Saturday, November 17, 2012

Law Reviews, Transaction Costs, and Elites

When it comes to law reviews there are some settled truths.Every law review editor I have spoken to assures me that authors from highly ranked schools get a first look so, quite obviously, their chances of an acceptance from a school at any level is higher that of non elite contributors. Thus, if you are not a law celeb, teaching at a very highly ranked school, or at least have the proper pedigree, when your submission arrives it goes onto a huge stack of articles and awaits its turn.  If the review fills before your article is examined, it is not reviewed at all.  And it may be weeks before you are notified.You may or may not improve your place in line if you receive an offer and ask the other reviews to expedite.

This elitist bias has always been part of the game but now the law review business seems to have another dimension that takes it down one more notch in terms or resembling a tolerable process.

This time around, I submitted two articles -- one in early August and one nearer the end of August. The first one was accepted by a mid level to higher review quite quickly although when it was I had heard nothing from any other reviews. I was not so fortunate with the other one and, before long,  I had many many submissions out. Except for a couple of quick rejections -- one from a school that published an article I was critical of and one from the school where the authors of that article teach -- there was nothing. I checked the ExpressO web site and only about 1/3 of the reviews appeared to have received the article.  ExpressO has a note that says all a law review editor has to do is push one key on the keyboard and ExpressO will list the article as received.  This replaces the postcard acknowledgement that existed when I started this business. But, if an editor or secretary does not press that key on his or her keyboard you do not know if your article is even in the stack of to-be-read offerings.

I eventually got an acceptance and submitted an "expedite" request. Again, of  the schools I asked to expedite less that 1/3 acknowledged that they  had received my request for expedited review. Thus, the vast majority of reviews did not acknowledge receipt of the article or the expedite request. In fact, the same percentage did not even reject the article.

I attribute some of this to basic rudeness that seems to get more pronounced over time. Law review editors are short timers. When you think about out, why should they invest in what amounts to an academic one night stand?
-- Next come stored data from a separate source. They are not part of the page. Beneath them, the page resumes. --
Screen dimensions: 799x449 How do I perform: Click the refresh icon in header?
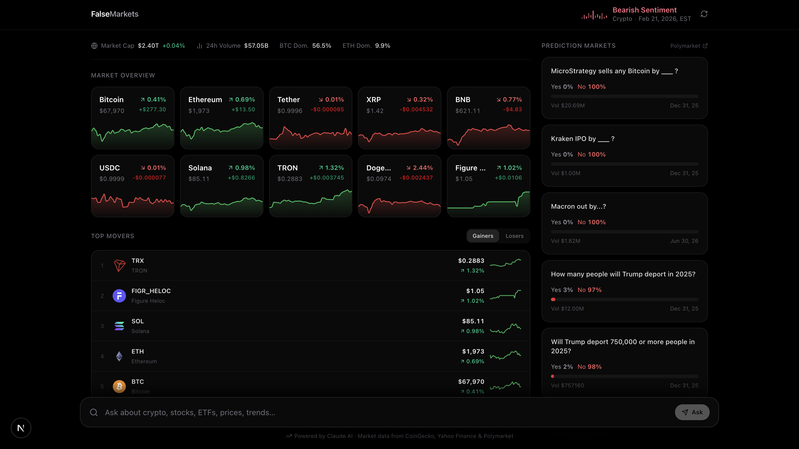pos(704,14)
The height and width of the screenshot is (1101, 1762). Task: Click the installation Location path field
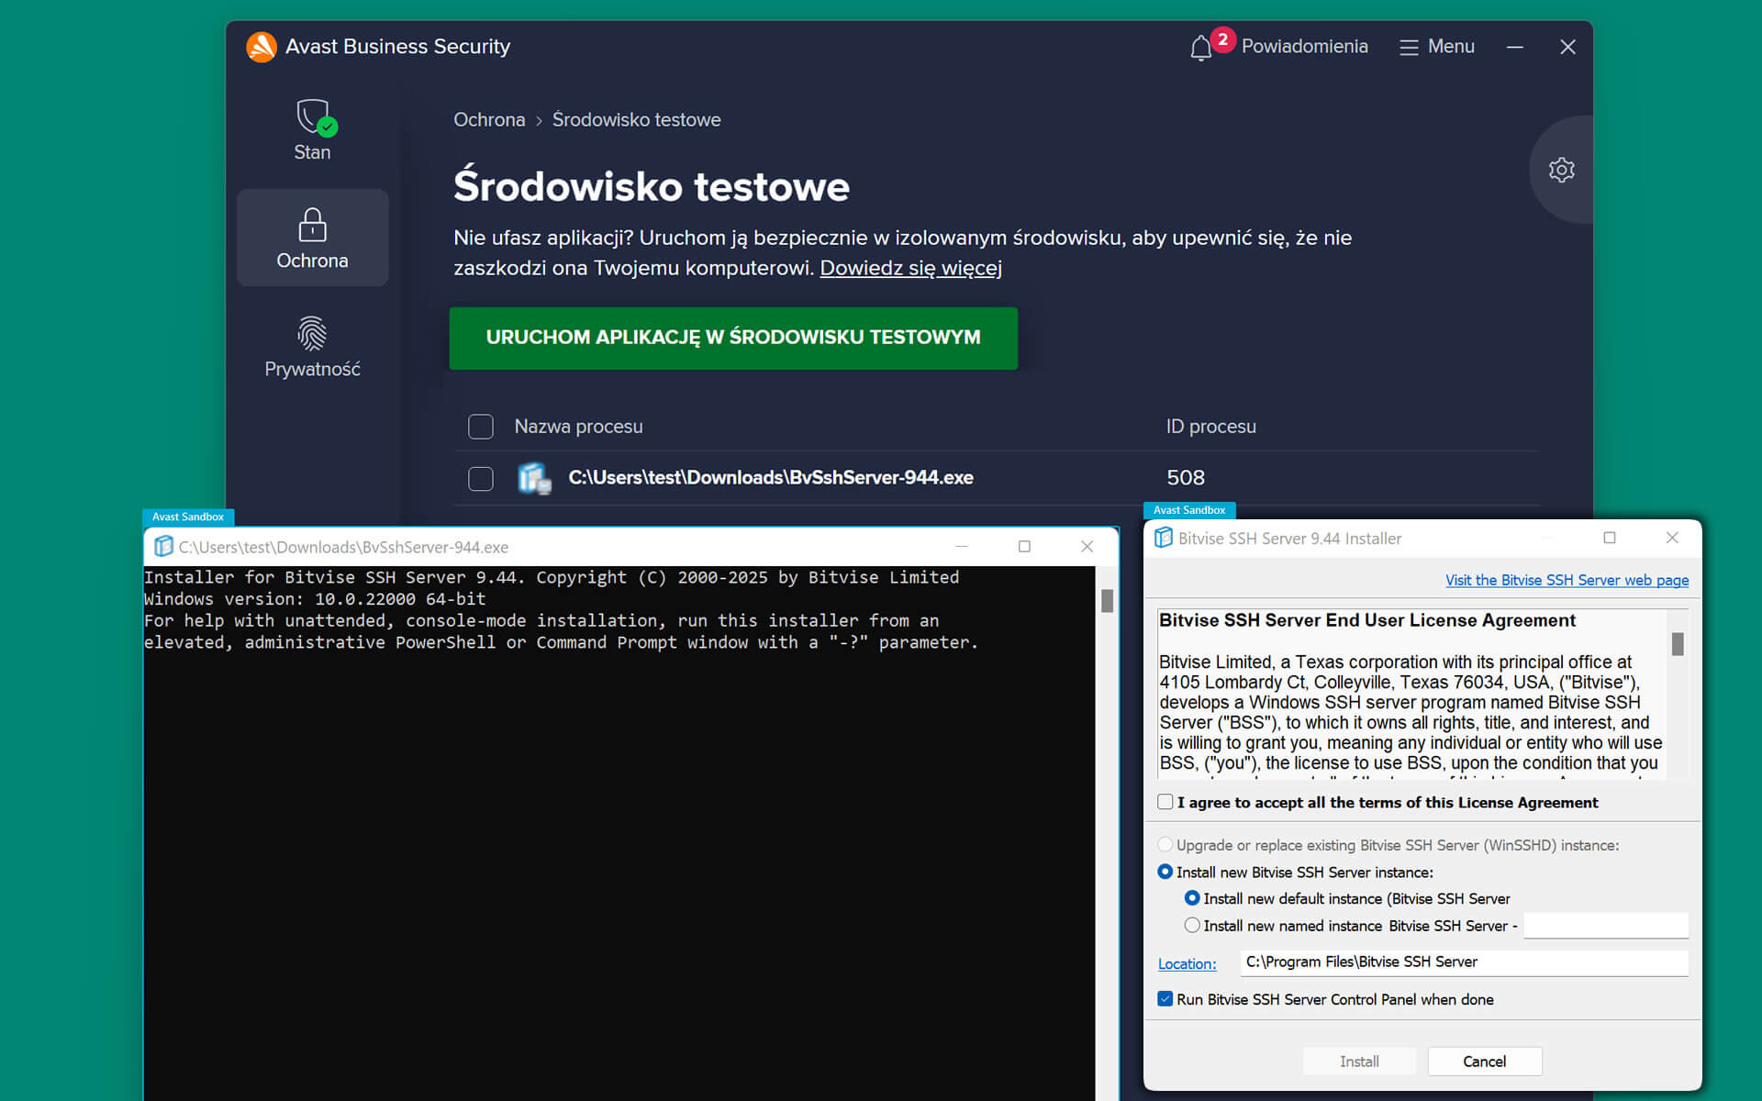[x=1463, y=962]
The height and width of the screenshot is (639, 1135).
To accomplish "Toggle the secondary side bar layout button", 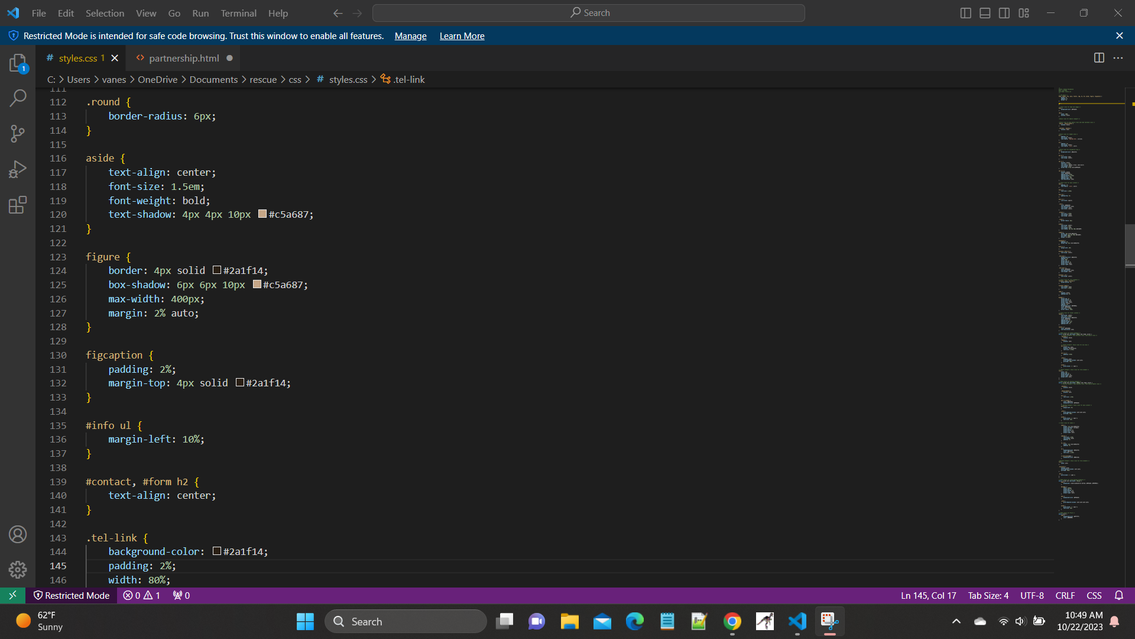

On the other hand, it may also be attributed to the down side to lower transaction costs. With email and ExpressO, editors have thousands of submissions many of which outstrip any expertise they may have. Thus, while costs have gone down to authors, there is little indication that there are more efficient ways to review articles. So, when you are overwhelmed with articles, or actually most things in life, what is the inclination?  Short cuts. Thus, even more than ever before credentials and other forms of institutional authority are substituted for actual careful review. In effect, lower transactions costs have somehow made the privileged even more privileged.

1 comment:

Anonymous said...

As a former law review editor, I'll readily confess that we took shortcuts. Remember law reviews are also ranked, usually based on the number of citations to the law review. Having an article from Prof. Big Shot -- even if it isn't terribly good -- will probably get more citations b/c all of Big Shot's friends and Big Shot himself will cite to it. An article from a less well-known professor or even a practitioner probably won't get the law review as many citations. And the irony is, the practitioner is probably the only one w/ something to say that will matter to practicing lawyers.